┌─ Records to use

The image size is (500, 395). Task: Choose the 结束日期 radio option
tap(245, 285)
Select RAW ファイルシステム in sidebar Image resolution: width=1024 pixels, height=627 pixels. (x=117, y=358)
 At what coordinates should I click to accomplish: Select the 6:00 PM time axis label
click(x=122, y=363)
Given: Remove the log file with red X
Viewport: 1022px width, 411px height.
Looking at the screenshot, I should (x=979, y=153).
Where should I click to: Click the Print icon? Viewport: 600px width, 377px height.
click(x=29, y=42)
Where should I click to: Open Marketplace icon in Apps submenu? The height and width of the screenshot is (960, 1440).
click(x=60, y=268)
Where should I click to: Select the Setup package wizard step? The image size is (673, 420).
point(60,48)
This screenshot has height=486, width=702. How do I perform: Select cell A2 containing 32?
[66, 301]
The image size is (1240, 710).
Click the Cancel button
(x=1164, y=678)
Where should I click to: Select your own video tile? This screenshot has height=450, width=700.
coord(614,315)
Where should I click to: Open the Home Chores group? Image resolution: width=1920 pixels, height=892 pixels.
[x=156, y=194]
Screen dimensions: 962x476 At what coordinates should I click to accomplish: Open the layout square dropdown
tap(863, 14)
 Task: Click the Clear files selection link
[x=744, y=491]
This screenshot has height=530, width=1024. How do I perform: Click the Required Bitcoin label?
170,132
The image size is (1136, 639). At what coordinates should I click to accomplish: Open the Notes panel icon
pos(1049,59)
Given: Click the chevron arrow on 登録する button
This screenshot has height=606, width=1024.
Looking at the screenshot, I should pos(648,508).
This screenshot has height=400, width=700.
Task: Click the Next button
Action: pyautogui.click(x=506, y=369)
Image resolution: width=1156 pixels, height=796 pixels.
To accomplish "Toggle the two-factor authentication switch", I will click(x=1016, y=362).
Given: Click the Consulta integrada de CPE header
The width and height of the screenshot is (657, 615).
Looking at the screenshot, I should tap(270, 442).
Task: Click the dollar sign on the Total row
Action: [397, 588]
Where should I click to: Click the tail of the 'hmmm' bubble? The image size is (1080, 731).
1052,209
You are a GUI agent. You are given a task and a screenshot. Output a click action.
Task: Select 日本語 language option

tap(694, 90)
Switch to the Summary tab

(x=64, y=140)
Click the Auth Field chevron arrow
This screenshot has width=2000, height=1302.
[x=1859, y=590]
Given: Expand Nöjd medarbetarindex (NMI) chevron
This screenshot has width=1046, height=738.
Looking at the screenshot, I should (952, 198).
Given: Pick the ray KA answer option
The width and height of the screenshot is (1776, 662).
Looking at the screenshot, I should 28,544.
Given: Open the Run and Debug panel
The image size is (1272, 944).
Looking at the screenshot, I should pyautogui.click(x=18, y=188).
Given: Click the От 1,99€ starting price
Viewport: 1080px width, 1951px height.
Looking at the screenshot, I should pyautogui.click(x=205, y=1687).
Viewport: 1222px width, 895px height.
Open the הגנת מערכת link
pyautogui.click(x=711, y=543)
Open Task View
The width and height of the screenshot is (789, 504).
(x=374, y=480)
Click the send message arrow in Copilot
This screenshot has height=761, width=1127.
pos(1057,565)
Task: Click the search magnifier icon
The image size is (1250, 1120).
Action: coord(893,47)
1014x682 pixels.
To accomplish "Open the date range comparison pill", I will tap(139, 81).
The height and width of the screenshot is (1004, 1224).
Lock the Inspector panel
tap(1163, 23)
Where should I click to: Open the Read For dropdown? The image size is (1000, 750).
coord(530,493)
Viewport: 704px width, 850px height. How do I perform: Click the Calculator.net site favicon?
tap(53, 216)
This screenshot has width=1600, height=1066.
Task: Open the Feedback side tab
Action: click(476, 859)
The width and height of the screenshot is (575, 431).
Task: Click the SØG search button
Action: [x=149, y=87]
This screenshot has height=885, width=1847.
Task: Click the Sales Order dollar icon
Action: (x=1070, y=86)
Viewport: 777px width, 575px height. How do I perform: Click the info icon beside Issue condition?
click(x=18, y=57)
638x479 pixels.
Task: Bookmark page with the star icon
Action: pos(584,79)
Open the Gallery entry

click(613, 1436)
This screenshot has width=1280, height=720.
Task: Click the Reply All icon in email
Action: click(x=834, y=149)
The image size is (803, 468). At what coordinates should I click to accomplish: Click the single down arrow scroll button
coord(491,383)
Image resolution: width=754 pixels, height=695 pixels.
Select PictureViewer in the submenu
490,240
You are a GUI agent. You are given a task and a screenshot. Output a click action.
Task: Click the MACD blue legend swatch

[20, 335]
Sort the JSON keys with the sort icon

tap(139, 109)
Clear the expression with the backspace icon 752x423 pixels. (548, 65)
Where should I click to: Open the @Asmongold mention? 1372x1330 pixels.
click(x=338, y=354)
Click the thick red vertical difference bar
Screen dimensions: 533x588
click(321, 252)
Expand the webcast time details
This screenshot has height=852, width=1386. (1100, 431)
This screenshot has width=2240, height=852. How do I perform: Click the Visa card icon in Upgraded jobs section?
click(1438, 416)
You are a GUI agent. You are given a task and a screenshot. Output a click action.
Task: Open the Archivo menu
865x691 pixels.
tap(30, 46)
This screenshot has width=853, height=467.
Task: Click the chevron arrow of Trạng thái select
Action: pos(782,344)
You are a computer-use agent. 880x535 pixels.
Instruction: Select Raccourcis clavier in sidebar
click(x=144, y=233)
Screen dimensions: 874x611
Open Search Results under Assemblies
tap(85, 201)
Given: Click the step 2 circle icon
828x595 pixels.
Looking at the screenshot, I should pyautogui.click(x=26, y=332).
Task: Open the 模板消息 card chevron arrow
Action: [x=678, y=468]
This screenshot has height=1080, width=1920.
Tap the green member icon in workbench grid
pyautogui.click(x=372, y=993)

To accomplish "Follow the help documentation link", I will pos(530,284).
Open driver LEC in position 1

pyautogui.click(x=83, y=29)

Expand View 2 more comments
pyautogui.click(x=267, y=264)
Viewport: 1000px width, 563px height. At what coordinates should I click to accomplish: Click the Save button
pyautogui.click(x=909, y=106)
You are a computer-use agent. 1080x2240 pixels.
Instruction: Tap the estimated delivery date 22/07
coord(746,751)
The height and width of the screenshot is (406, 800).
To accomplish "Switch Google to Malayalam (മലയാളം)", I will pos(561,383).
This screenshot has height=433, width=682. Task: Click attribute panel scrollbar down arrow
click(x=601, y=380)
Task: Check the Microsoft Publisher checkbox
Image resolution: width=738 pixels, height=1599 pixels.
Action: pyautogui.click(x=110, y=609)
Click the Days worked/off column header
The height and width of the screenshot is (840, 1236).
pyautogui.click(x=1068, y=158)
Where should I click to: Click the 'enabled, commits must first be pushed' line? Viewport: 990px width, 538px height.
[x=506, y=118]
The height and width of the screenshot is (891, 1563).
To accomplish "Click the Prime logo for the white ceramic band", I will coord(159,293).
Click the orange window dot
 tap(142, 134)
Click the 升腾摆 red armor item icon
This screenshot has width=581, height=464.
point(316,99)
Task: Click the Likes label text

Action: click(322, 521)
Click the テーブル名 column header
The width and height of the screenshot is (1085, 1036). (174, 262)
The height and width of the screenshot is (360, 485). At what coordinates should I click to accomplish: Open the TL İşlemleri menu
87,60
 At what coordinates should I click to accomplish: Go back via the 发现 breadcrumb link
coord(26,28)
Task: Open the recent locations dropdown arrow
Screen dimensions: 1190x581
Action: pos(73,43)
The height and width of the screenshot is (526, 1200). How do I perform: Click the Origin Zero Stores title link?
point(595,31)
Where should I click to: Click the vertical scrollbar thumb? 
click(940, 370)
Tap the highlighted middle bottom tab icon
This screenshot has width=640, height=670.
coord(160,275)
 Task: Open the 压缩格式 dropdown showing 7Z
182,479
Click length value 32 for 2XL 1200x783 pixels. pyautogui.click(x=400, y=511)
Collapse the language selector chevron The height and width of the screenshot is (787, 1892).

└─

Each line from the top of the material above, through the one that contains "Given: Click the chevron arrow on 登録する button", should be restated word for word.

§ Your response:
The image size is (500, 395). Task: Choose the 结束日期 radio option
tap(245, 285)
Select RAW ファイルシステム in sidebar Image resolution: width=1024 pixels, height=627 pixels. (x=117, y=358)
 At what coordinates should I click to accomplish: Select the 6:00 PM time axis label
click(x=122, y=363)
Given: Remove the log file with red X
Viewport: 1022px width, 411px height.
Looking at the screenshot, I should (x=979, y=153).
Where should I click to: Click the Print icon? Viewport: 600px width, 377px height.
click(x=29, y=42)
Where should I click to: Open Marketplace icon in Apps submenu? The height and width of the screenshot is (960, 1440).
click(x=60, y=268)
Where should I click to: Select the Setup package wizard step? The image size is (673, 420).
point(60,48)
This screenshot has height=486, width=702. How do I perform: Select cell A2 containing 32?
[66, 301]
The image size is (1240, 710).
Click the Cancel button
(x=1164, y=678)
Where should I click to: Select your own video tile? This screenshot has height=450, width=700.
coord(614,315)
Where should I click to: Open the Home Chores group? Image resolution: width=1920 pixels, height=892 pixels.
[x=156, y=194]
Screen dimensions: 962x476 At what coordinates should I click to accomplish: Open the layout square dropdown
tap(863, 14)
 Task: Click the Clear files selection link
[x=744, y=491]
This screenshot has height=530, width=1024. How do I perform: Click the Required Bitcoin label?
170,132
The image size is (1136, 639). At what coordinates should I click to accomplish: Open the Notes panel icon
pos(1049,59)
Given: Click the chevron arrow on 登録する button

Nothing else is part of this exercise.